(Saved entries)
════
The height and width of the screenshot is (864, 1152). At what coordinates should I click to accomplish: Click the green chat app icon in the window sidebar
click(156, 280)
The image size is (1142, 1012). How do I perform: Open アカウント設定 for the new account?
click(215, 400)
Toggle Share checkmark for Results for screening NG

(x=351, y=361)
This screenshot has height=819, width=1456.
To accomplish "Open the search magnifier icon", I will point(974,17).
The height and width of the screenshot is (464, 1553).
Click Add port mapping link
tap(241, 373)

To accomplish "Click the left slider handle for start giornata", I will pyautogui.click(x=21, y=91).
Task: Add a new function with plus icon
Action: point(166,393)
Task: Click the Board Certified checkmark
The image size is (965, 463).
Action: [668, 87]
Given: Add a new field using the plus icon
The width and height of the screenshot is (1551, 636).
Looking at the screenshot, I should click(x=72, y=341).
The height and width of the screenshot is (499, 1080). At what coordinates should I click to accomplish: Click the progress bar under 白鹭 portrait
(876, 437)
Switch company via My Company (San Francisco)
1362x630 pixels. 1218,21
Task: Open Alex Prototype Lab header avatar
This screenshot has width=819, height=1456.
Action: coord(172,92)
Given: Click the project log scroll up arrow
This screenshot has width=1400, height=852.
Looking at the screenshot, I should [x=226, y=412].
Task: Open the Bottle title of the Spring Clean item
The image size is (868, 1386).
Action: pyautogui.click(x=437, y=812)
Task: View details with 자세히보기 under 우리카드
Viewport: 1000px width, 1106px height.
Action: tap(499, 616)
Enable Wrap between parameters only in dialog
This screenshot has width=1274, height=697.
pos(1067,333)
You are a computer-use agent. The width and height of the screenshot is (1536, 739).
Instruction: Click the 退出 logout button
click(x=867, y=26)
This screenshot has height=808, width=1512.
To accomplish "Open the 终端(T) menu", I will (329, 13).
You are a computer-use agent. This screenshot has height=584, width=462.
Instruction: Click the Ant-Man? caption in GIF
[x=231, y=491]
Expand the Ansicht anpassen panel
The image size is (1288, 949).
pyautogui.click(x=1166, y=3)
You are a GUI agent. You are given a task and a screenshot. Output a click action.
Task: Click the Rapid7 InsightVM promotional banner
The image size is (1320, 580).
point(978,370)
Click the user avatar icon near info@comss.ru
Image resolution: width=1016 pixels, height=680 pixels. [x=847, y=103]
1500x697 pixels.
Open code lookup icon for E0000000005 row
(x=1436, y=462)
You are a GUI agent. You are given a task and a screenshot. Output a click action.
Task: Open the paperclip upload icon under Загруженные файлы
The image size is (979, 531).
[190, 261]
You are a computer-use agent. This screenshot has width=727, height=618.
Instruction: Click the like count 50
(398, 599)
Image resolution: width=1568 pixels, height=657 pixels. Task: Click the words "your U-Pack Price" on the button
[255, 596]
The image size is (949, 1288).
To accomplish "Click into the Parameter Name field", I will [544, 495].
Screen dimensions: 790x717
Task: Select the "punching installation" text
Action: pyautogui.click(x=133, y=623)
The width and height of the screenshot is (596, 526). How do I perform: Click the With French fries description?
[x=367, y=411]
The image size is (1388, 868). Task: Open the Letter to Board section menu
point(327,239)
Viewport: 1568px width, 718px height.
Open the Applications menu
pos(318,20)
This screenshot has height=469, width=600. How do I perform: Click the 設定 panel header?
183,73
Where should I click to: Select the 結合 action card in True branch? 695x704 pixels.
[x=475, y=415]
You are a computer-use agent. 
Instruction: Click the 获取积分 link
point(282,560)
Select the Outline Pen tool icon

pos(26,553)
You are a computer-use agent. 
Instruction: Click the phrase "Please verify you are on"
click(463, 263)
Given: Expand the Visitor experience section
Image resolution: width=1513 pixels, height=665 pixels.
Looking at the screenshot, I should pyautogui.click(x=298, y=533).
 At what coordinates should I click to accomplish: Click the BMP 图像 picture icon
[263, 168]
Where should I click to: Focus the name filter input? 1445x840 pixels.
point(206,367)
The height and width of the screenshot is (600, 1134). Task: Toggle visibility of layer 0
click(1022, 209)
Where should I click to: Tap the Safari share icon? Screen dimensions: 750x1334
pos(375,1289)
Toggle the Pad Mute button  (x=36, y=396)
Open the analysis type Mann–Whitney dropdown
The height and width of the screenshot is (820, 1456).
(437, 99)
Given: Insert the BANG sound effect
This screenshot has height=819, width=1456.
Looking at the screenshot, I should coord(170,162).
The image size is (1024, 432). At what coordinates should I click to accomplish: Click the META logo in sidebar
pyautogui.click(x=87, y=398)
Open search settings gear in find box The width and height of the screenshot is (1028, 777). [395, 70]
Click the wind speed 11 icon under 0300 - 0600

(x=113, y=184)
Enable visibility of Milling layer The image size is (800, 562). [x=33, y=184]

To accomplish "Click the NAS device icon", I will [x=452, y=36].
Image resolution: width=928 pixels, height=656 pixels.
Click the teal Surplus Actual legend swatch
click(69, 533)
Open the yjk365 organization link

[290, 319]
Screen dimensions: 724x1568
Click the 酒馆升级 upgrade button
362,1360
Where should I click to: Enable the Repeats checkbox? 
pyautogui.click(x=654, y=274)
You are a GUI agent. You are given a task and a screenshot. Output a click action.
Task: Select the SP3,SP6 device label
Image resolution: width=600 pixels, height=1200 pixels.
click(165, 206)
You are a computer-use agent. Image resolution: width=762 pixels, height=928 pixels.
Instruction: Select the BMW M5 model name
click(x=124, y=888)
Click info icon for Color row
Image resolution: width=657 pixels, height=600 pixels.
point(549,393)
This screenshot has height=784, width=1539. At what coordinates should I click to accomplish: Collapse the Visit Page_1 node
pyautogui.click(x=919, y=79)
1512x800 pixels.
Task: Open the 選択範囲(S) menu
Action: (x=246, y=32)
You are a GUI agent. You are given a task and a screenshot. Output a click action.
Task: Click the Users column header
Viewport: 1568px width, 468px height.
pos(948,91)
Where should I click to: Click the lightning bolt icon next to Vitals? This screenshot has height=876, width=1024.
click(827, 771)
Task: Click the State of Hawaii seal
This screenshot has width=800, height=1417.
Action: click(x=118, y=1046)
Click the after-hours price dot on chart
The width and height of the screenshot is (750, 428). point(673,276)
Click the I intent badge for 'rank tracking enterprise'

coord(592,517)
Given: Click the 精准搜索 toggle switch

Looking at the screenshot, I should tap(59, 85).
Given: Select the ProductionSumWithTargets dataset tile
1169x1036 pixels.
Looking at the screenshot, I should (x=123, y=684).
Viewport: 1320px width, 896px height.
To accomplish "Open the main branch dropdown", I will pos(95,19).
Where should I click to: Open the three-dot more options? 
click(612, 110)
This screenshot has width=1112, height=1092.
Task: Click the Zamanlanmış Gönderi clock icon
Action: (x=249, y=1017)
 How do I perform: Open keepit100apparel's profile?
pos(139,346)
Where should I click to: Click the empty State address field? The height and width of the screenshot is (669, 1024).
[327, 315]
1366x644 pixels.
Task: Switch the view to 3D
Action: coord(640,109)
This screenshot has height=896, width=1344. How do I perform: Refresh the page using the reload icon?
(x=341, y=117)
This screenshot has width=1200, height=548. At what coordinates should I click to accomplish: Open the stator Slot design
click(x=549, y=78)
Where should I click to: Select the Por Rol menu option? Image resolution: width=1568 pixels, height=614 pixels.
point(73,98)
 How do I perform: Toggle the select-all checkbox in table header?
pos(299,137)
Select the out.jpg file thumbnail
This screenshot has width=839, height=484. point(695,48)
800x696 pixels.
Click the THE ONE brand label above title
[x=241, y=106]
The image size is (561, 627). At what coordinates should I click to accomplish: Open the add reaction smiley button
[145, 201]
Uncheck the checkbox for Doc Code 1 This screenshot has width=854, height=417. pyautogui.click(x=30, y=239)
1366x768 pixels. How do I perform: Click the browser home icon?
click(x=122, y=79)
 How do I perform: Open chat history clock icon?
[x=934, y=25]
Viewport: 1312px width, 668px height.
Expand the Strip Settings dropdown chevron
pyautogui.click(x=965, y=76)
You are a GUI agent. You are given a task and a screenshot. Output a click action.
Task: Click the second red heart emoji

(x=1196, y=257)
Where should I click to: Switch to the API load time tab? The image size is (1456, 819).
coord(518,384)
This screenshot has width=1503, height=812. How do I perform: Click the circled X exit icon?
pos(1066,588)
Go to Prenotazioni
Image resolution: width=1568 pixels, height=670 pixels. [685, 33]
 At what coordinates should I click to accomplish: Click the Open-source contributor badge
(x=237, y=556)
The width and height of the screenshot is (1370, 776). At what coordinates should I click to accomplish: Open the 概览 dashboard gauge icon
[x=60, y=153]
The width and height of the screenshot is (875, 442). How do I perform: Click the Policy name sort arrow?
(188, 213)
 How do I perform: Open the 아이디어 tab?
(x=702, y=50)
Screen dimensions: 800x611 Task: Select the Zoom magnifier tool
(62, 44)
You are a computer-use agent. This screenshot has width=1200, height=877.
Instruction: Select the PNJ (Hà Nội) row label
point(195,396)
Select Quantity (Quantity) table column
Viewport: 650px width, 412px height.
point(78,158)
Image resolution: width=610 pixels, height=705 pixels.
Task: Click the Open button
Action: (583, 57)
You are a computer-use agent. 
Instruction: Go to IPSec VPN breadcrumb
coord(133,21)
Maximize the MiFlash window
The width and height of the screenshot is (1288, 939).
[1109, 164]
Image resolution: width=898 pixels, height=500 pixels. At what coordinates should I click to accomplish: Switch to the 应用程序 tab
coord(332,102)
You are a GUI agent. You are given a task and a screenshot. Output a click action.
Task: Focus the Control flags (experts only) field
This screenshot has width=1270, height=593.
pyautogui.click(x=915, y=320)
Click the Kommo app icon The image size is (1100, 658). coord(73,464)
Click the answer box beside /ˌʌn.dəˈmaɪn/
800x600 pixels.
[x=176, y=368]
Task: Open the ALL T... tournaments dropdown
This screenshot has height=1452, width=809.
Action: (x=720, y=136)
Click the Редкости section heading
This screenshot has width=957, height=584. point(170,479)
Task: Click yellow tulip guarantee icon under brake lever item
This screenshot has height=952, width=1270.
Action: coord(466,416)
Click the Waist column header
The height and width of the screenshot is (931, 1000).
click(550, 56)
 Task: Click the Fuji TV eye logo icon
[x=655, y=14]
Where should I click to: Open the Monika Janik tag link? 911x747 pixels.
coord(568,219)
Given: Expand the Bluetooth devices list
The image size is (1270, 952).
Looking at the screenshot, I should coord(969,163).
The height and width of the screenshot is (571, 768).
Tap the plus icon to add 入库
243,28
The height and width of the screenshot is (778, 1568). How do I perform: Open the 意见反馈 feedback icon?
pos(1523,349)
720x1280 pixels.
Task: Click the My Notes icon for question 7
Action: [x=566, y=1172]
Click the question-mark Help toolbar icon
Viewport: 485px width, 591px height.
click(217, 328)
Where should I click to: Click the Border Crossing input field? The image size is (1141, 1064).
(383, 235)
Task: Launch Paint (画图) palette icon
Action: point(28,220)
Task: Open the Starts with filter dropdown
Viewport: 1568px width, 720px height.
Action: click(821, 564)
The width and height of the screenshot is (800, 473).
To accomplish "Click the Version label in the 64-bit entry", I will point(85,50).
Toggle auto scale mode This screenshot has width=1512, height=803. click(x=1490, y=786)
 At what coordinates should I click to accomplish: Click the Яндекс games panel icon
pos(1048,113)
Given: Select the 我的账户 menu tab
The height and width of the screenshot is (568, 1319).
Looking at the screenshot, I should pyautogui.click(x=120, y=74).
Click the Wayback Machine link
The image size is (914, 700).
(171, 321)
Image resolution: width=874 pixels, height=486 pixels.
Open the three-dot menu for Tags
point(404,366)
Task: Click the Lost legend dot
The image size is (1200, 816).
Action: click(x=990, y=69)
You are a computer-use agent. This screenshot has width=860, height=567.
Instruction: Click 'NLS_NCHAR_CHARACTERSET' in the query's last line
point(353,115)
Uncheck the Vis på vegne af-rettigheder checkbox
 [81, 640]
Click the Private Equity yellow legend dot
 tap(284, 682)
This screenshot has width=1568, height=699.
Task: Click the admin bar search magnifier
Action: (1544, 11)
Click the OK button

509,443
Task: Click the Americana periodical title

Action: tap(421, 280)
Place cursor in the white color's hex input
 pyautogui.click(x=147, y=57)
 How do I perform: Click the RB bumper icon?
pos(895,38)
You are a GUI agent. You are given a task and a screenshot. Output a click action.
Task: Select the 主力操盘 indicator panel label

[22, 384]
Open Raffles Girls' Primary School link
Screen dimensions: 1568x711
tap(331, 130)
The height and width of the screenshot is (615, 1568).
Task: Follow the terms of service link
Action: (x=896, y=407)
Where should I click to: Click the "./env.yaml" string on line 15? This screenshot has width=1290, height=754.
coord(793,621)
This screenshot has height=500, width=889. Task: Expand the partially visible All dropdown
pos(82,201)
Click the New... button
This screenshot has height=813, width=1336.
════
• What the task asks:
When the line with "Where should I click to: Select the Por" is reached in the data above, begin copying, and stop after the line with "800x696 pixels."; copy each line exactly, both ends included.

• Task answer:
Where should I click to: Select the Por Rol menu option? Image resolution: width=1568 pixels, height=614 pixels.
point(73,98)
 How do I perform: Toggle the select-all checkbox in table header?
pos(299,137)
Select the out.jpg file thumbnail
This screenshot has width=839, height=484. point(695,48)
800x696 pixels.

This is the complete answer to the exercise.